CS Lewis once said “Come, live with me and you’ll know me”, especially true when applied to holidaying with friends. So-called bubble breaks can be wonderful, if you get the dynamics right, says PENNY McCORMICK …
Imagine literature without house guests. Jane Austen’s Pride and Prejudice would have been rather different without the presumptuous Mr Collins, if Jane Bennet had not fallen ill at Netherfield, or if Elizabeth had not re-met Mr Darcy at Rosings. War and Peace would have had conflicts, but no romance. Charles Ryder would never have visited Brideshead, let alone revisited it.

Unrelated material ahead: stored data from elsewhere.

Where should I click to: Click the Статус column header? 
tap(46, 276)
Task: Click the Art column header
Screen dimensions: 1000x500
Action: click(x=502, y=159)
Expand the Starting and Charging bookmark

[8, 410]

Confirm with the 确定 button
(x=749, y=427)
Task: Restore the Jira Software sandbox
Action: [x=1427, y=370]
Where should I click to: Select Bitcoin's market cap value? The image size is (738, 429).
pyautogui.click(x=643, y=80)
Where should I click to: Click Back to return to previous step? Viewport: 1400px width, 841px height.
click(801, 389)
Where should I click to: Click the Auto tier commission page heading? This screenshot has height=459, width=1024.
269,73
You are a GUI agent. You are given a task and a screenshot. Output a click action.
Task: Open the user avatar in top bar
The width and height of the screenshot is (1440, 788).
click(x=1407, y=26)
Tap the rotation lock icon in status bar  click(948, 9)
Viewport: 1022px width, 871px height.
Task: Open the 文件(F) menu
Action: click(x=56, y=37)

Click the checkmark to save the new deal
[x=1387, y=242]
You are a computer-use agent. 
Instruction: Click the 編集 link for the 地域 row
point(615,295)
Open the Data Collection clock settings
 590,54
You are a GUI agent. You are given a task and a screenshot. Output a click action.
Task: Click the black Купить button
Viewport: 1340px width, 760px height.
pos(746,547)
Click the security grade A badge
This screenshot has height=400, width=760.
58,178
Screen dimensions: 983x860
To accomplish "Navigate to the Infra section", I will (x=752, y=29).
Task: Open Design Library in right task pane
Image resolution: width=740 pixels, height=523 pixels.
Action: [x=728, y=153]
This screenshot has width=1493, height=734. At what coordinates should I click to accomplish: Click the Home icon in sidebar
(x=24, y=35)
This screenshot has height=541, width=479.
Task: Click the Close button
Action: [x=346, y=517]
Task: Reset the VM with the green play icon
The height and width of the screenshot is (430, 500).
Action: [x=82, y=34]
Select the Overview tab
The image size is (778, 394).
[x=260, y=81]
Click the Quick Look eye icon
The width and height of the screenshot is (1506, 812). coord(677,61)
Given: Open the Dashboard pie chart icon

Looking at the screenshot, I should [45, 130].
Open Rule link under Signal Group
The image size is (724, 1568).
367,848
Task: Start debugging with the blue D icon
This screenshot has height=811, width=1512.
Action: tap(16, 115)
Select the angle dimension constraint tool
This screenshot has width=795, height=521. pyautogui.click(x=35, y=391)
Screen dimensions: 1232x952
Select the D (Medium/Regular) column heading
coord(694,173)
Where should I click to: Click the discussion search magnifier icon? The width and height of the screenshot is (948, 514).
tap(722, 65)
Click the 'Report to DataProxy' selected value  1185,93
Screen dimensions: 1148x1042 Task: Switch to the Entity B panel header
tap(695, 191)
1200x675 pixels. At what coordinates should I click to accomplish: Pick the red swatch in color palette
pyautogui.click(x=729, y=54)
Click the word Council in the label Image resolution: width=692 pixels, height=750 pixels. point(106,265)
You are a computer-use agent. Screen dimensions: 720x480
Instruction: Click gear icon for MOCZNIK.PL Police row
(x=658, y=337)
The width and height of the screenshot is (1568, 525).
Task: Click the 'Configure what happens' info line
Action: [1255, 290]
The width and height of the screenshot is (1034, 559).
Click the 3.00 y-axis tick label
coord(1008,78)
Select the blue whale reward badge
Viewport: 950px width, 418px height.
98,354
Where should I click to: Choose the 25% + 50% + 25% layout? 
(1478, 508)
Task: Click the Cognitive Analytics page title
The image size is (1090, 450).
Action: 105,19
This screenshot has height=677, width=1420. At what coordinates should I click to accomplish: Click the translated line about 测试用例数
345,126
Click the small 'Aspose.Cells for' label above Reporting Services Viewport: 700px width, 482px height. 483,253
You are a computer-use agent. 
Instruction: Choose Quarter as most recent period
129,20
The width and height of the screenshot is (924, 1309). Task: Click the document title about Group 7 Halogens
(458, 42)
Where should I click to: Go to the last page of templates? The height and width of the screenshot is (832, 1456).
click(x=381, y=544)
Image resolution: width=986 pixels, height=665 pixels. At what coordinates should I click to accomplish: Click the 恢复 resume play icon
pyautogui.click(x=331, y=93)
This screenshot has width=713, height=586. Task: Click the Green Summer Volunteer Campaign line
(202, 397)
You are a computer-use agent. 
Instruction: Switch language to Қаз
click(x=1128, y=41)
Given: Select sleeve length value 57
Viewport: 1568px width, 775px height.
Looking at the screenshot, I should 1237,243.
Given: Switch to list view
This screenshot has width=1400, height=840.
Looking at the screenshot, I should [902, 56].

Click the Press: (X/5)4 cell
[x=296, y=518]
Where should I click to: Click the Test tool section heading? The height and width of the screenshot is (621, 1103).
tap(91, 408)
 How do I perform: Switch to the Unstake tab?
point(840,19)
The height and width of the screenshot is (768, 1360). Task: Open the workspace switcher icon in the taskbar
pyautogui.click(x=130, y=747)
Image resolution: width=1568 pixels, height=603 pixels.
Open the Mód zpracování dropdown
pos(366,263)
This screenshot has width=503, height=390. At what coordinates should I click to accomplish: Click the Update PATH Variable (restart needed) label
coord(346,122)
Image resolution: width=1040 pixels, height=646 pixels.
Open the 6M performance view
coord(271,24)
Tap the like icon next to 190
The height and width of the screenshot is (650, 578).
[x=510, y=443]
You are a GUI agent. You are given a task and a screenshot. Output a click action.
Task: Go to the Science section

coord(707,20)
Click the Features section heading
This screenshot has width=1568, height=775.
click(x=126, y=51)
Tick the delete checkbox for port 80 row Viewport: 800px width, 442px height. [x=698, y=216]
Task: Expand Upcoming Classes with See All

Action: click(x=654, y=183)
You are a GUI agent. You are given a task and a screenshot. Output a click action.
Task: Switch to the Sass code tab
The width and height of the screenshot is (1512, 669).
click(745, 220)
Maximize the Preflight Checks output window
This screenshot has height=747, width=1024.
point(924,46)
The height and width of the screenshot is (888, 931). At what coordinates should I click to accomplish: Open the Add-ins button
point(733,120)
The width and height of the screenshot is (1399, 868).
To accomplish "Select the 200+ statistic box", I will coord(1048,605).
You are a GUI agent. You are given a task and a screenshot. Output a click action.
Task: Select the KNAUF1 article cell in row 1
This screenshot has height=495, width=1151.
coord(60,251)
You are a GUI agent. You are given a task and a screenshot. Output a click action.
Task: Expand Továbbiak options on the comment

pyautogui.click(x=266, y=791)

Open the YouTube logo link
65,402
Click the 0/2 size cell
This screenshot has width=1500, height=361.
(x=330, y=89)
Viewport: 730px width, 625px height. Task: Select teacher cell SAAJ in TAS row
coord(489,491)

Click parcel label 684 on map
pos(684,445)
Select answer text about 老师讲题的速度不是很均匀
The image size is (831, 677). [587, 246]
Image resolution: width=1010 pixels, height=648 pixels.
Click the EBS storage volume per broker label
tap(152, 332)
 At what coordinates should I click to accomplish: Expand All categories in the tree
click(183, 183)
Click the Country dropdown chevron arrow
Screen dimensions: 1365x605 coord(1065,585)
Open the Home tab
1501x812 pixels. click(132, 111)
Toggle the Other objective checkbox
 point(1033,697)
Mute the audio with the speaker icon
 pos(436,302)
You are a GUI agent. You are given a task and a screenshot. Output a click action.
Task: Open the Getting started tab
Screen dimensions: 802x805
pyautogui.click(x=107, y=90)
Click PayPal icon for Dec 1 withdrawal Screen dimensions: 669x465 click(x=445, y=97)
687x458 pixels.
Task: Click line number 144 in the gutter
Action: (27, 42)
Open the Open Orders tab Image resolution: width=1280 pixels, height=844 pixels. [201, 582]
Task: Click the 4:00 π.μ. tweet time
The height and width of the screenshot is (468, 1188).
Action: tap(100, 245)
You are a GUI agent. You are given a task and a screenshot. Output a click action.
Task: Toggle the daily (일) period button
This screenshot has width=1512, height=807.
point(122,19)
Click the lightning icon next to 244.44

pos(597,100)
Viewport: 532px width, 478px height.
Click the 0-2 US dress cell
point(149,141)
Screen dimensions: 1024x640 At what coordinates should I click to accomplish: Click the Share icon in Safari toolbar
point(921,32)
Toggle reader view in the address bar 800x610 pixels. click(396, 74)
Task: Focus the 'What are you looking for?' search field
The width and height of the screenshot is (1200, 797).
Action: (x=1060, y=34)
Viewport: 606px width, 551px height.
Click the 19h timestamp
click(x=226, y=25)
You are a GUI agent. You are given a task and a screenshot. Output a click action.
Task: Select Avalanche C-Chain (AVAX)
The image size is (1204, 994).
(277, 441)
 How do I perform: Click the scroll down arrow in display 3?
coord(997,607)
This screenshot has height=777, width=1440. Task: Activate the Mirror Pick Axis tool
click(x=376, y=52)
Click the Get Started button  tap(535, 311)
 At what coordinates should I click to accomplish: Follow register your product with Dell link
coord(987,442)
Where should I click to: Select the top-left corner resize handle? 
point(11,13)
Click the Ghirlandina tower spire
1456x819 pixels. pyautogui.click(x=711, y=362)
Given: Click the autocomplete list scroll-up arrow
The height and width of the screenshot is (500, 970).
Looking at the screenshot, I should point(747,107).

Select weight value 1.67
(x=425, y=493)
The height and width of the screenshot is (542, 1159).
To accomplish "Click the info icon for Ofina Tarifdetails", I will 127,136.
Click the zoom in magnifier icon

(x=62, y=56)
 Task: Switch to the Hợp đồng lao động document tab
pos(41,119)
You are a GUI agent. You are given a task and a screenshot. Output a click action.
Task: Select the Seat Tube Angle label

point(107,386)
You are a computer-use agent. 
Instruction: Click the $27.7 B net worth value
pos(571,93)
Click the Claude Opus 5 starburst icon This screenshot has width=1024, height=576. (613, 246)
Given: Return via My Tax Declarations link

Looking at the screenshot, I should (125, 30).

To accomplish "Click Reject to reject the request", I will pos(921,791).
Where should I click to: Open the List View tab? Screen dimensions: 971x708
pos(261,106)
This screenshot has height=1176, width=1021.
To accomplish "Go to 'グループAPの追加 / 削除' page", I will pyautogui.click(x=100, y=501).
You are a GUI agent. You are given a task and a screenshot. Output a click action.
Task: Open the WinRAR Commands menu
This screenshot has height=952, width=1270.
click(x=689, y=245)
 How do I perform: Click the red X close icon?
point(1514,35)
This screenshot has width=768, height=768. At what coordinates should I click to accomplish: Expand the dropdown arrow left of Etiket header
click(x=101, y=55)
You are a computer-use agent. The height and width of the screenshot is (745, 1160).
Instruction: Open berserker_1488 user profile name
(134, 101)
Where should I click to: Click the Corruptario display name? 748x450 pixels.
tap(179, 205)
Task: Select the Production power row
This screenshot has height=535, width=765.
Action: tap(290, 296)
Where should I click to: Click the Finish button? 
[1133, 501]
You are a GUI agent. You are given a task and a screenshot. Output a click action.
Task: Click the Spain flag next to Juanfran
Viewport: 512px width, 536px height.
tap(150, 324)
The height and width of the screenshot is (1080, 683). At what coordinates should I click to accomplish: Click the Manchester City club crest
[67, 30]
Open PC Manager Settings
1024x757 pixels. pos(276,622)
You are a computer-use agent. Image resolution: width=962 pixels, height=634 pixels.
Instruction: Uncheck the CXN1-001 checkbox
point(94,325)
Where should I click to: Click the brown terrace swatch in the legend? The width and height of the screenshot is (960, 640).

You may have loved or loathed Emily Mortimer’s recent three-part adaptation of Nancy Mitford’s The Pursuit of Love, but either way the key to the telling is Fanny Logan’s status as an insider-outsider guest at Alconleigh, home to her Radlett cousins and the barking Uncle Matthew.
EM Forster’s novel Howard’s End opens with Helen Schlegel staying for a few days at the country home of the Wilcox family, setting in motion the social and romantic entangling of two very different families.
Meanwhile, the unnamed narrator of Edgar Allan Poe’s story The Fall of the House of Usher endures one of the worst houseguest experiences in all literature. When he arrives at the request of the ailing Roderick Usher, he has no idea what he is getting into. The ending supplies a great metaphor for a visit that doesn’t go to plan.
One of my favourite books is The Young Visitors by Daisy Ashford, written in 1890 when the author was nine (and prone to spelling mistakes). Alfred Salteena, 42, who is “not quite a gentleman but you would hardly notice it” already has Ethel Montacue staying with him when Bernard Clarke sends an invitation to visit with “one of your young ladies whichever is prettiest in the face.” Soon Alfred and Ethel set off for Richamere Hall, but not before Ethel puts “some red ruge on my face, because I am very pale owing to the drains in this house.” (Sound plumbing is essential to the success of a good holiday with friends).
The success of such holidays is dependent on many factors – not least the weather and group compatibility.
If fiction relies heavily on social interaction, so do we. Over the summer months, many of us will stay in rented accommodation with old friends, elderly parents or relatively new Zoom buddies. The success of such holidays is dependent on many factors – not least the weather and group compatibility.
“Holidaying with good friends is one of life’s great pleasures,” believes Irish author Karen Perry. “However, when your holiday companions are not well known to you, the situation can be fraught with difficulties, perhaps even danger. In my novel, Stranger, when the Holland family travel to the home of their French exchange student, what promised to be a relaxing summer break in idyllic rural France quickly descends into a nightmare scenario. Thin walls, a lack of personal space, being forced to spend every waking hour in each other’s company … add some toxic teenage behaviour and tensions start to mount. An evening of too much wine causes secrets to be blurted out, and the holiday takes a terrifying turn.”
Perry has some good advice. “If you find yourself holidaying with unfamiliar companions, the following tips might be useful; make sure that your accommodation allows for privacy and space; be polite but firm about carving out some personal time; don’t judge other people’s parenting; forgive anything said either very late at night or very early in the morning; and go easy on the wine if you want your deep dark secrets to remain hidden. Finally – remembering Benjamin’s Franklin’s famous remark that guests, like fish, begin to smell after three days – keep it short!”